If you answered “very stressed” or “extremely stressed”, your level of stress may also be preventing you from losing weight.
In addition to the mental strain that stress creates, physiological stress also affects cardiorespiratory efficiency, nerve health and even your digestive health. In short, when you are mentally stressed, your body (including your vital organs) is stressed too.
In this situation, the only viable option is stress management.
There are many stress management techniques available, from self-hypnosis to massage therapy. Explore your options and see which technique will be the most beneficial for you.
Personally, I prefer weekly deep tissue massages as they calm me down and improve the quality of my sleep at night.

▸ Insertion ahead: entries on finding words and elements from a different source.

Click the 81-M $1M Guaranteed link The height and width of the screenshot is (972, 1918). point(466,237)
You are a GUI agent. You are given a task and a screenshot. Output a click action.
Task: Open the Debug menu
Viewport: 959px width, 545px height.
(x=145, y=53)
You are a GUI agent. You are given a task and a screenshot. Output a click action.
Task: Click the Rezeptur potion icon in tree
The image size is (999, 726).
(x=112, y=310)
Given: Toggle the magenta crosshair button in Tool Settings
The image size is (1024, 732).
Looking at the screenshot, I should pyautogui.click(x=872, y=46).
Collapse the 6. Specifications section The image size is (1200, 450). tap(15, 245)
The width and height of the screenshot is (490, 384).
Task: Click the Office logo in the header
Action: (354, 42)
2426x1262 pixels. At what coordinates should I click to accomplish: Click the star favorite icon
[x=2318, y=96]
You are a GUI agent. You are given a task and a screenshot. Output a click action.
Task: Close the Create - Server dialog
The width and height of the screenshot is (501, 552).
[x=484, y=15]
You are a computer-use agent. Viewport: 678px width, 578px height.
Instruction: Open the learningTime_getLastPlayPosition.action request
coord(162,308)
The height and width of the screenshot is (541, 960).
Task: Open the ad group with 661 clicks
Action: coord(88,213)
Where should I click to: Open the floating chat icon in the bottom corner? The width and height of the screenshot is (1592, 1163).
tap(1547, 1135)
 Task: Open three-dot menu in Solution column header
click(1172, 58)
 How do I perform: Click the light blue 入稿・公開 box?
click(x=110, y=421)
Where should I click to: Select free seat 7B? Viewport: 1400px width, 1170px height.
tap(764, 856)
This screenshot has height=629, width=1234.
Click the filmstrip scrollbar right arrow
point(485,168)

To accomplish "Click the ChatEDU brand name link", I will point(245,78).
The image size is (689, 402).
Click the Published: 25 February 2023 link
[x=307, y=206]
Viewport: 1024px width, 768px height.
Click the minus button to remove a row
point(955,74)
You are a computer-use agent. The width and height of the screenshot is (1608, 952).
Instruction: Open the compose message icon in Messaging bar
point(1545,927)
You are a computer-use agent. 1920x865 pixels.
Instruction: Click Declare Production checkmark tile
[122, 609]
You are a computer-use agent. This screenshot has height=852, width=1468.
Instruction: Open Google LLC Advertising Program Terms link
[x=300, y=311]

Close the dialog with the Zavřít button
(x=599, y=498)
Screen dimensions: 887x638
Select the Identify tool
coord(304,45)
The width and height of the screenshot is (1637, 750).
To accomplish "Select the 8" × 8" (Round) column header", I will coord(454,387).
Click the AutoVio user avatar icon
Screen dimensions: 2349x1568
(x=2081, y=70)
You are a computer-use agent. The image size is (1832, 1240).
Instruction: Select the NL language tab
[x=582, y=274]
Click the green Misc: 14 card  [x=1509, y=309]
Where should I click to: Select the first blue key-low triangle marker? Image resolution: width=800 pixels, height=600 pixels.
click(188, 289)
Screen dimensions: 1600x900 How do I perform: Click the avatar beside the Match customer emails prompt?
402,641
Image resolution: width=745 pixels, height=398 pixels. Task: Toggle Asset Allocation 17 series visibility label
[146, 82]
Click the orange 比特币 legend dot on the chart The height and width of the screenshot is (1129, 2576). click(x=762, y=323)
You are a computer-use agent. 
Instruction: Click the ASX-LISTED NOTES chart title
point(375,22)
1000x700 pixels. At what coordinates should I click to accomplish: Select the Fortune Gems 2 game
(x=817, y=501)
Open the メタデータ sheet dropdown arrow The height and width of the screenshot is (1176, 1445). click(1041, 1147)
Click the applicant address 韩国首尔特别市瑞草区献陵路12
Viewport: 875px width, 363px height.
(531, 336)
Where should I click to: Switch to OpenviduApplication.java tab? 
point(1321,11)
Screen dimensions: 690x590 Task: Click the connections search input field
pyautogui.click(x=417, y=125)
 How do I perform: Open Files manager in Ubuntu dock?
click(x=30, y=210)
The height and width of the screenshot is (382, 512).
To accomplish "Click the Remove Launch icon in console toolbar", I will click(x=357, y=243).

Some individuals like playing hypnosis recordings with ambient sounds to relieve themselves of stress. Hypnosis recordings are relatively inexpensive and can be purchased online from certified hypnotherapists.
Factor # 3: Sleep Quality
Sleep is the only time that the body can start renewing and repairing itself. When you are actively losing extra weight, your body needs even more sleep so that your muscles and organs can repair and reconfigure themselves to function more efficiently.
What happens when you don’t get enough sleep at night?
Lack of sleep or poor sleep quality can affect your ability to exercise. Your metabolism is also slower and the digestion and absorption of nutrients also slow down.
Having less than 6 hours of sleep every night can also cause physical stress which further reduces your metabolic efficiency. In short, if you want to melt away those extra inches, you have to give your “fat burning machine” the rest that it needs.
How can you get better sleep at night?
1. No Gadgets – If you are going to sleep, leave your tablet computer and smartphone on the bedside table or even farther away. Watching TV is also a bad idea as it makes your mind more active, making sleep harder to come.
2. Milk – Studies show that drinking a glass of milk before bedtime increases sleep quality. This benefit is attributed to the natural components of milk that enhance rest and deep sleep.
3. Lights Off - Current research shows that having even a small amount of light present during bedtime can affect sleep quality. It appears that we instinctually associate any form of light with sunlight and therefore, wakefulness.